__PROBLEM__
Rewrite every item below with "screenshot" replaced by "screen capture" and everything else unchanged. Leave the pictures out.

__GIVEN RECORDS__
————————
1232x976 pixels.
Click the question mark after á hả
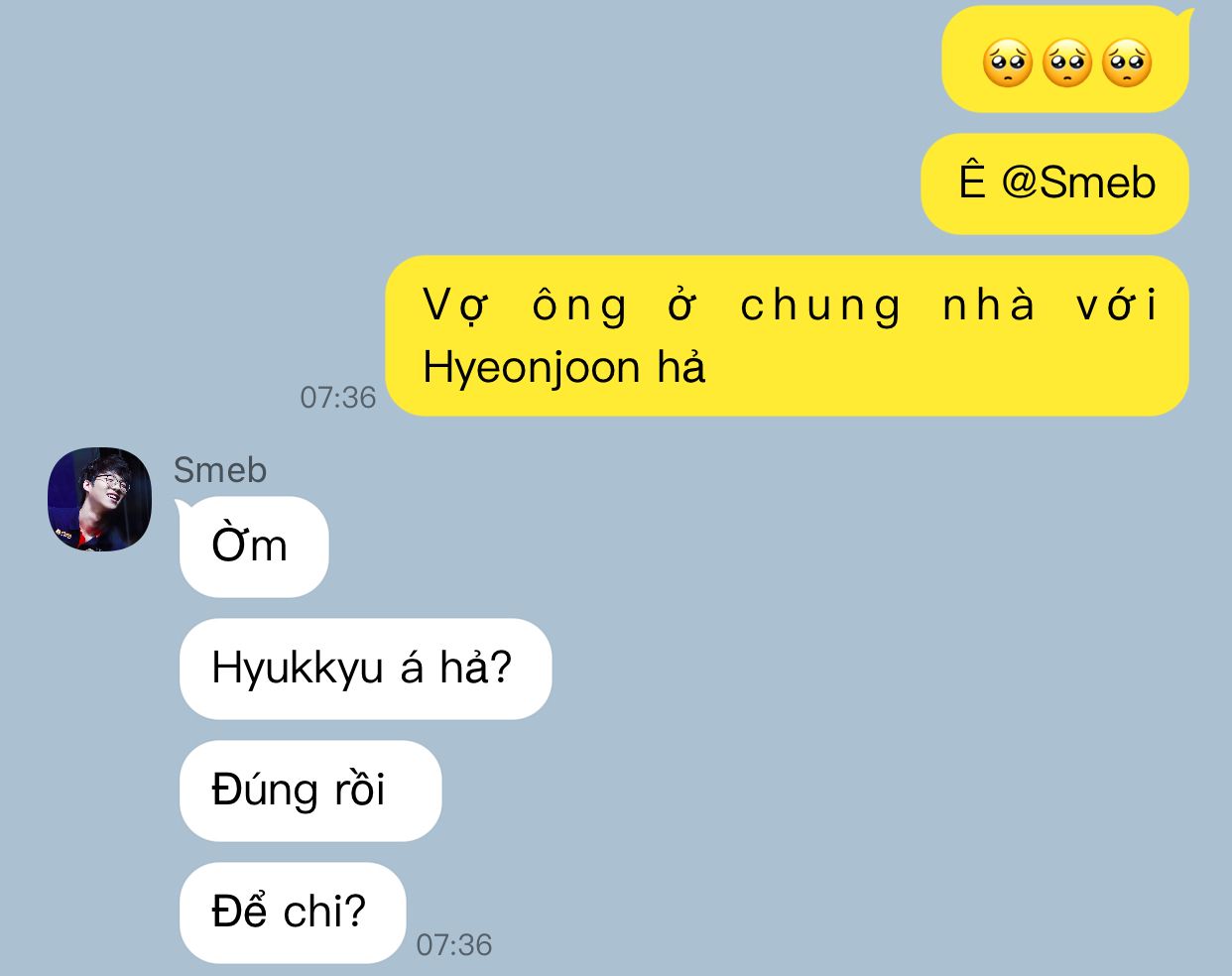pyautogui.click(x=501, y=669)
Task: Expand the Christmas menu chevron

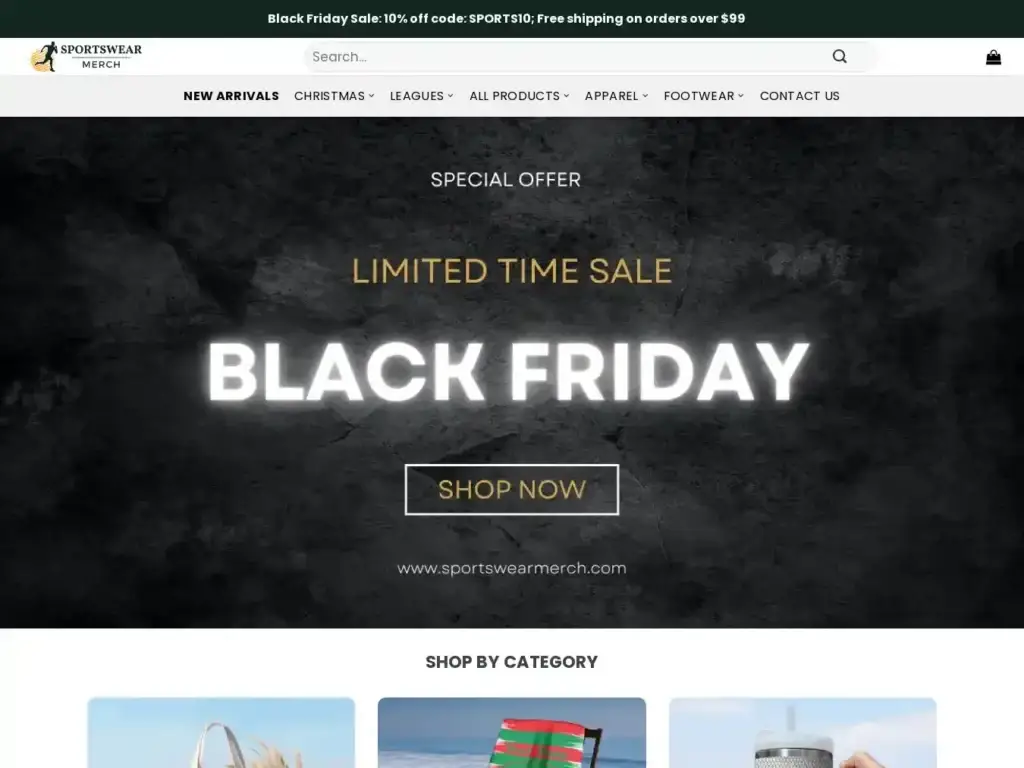Action: click(x=372, y=95)
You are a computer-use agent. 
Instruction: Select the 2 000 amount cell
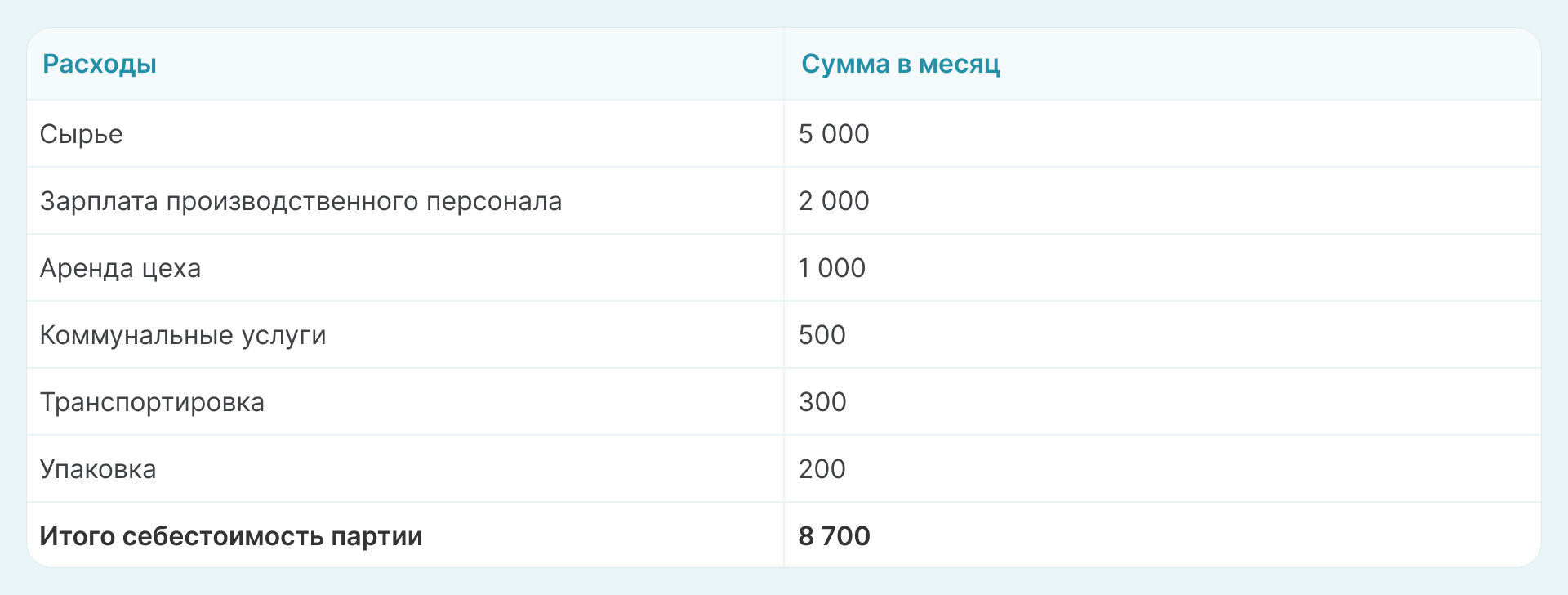click(834, 201)
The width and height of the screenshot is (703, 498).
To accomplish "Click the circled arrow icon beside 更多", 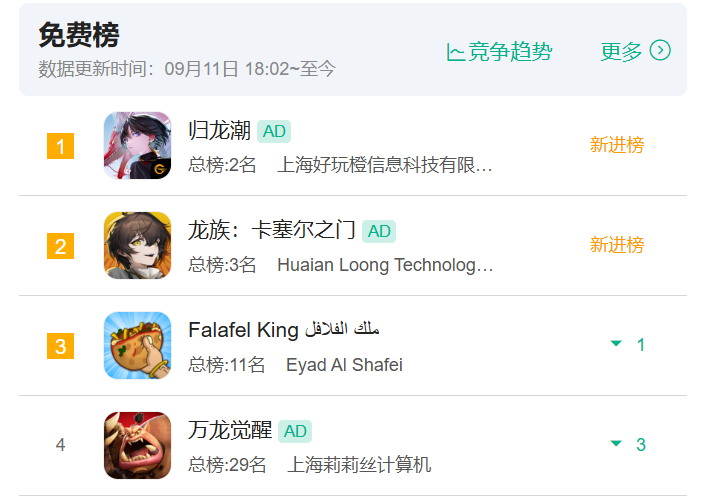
————————
__SOLUTION FOR THIS PROBLEM__
1232x976 pixels.
Click the question mark after á hả
pyautogui.click(x=501, y=669)
Task: Expand the Christmas menu chevron

Action: click(x=372, y=95)
You are a computer-use agent. 
Instruction: Select the 2 000 amount cell
click(834, 201)
The width and height of the screen capture is (703, 498).
To accomplish "Click the circled arrow icon beside 更多", 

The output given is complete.